(What you have to do): Only the lines holding the word "will" are wanted; copy each of them from the listing.

(Supplied data):
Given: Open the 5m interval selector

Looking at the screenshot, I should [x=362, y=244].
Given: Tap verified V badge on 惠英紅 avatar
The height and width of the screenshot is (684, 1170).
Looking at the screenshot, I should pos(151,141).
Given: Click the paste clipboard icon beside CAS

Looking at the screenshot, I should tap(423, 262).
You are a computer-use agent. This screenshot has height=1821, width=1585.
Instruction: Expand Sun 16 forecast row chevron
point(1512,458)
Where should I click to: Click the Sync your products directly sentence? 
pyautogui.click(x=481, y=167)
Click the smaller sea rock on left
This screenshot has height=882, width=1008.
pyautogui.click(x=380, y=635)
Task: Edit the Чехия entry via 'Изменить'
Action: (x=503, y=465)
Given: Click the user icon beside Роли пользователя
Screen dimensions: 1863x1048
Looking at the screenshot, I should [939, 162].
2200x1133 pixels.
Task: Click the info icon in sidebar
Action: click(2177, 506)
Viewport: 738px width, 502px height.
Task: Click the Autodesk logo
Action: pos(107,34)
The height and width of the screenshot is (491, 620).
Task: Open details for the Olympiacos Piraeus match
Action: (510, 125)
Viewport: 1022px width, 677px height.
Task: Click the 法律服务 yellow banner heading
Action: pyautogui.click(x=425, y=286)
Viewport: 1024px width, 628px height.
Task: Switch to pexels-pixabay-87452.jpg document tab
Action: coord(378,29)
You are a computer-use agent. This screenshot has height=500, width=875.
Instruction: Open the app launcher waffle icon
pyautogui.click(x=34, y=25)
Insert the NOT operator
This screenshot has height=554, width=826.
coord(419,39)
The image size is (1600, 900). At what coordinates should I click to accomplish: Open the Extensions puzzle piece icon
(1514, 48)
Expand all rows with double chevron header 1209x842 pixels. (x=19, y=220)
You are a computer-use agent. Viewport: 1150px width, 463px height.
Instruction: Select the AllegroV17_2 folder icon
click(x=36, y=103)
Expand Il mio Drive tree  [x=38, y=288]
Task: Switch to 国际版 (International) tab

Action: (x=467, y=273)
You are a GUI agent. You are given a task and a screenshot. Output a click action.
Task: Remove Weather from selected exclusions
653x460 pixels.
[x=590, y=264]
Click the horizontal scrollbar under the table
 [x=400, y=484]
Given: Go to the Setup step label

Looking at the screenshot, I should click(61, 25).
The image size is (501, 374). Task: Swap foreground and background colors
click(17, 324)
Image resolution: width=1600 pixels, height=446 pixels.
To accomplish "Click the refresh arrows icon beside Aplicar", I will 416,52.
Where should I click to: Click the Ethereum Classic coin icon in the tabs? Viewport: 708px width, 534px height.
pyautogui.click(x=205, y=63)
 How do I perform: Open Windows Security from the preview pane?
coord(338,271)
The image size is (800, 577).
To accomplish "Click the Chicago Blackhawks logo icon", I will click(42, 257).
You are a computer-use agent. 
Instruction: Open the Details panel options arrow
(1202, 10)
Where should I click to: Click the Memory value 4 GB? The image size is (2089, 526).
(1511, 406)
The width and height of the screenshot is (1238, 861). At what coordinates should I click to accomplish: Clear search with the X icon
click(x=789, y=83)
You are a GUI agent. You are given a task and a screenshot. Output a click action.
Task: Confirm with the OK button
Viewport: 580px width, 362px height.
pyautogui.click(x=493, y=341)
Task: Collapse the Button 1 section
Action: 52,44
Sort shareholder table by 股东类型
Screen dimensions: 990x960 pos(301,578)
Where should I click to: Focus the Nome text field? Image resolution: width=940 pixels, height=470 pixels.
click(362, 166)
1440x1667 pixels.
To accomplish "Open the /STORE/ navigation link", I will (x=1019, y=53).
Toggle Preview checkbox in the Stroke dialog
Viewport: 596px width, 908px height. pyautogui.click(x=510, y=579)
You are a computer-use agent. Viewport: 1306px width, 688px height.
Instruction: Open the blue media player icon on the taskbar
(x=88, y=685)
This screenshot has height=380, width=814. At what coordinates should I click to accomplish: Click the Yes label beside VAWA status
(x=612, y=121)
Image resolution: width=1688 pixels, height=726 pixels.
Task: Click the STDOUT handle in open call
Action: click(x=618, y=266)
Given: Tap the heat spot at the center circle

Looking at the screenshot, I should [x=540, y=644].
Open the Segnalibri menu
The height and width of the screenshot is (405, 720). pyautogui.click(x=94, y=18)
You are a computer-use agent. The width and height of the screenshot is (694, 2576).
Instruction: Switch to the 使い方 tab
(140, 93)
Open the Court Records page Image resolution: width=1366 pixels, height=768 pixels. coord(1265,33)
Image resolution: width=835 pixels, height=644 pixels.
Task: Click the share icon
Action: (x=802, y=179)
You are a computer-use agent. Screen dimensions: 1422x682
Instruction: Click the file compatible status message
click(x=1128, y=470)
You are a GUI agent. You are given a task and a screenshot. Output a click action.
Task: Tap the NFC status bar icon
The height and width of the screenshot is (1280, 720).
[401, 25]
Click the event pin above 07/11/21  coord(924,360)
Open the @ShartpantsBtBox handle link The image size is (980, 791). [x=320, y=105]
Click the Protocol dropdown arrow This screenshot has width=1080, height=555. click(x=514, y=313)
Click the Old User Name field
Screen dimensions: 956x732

(Solution to this task):
To accomplish "Click the refresh arrows icon beside Aplicar", I will 416,52.
To accomplish "Click the Chicago Blackhawks logo icon", I will click(42, 257).
To accomplish "Open the /STORE/ navigation link", I will (x=1019, y=53).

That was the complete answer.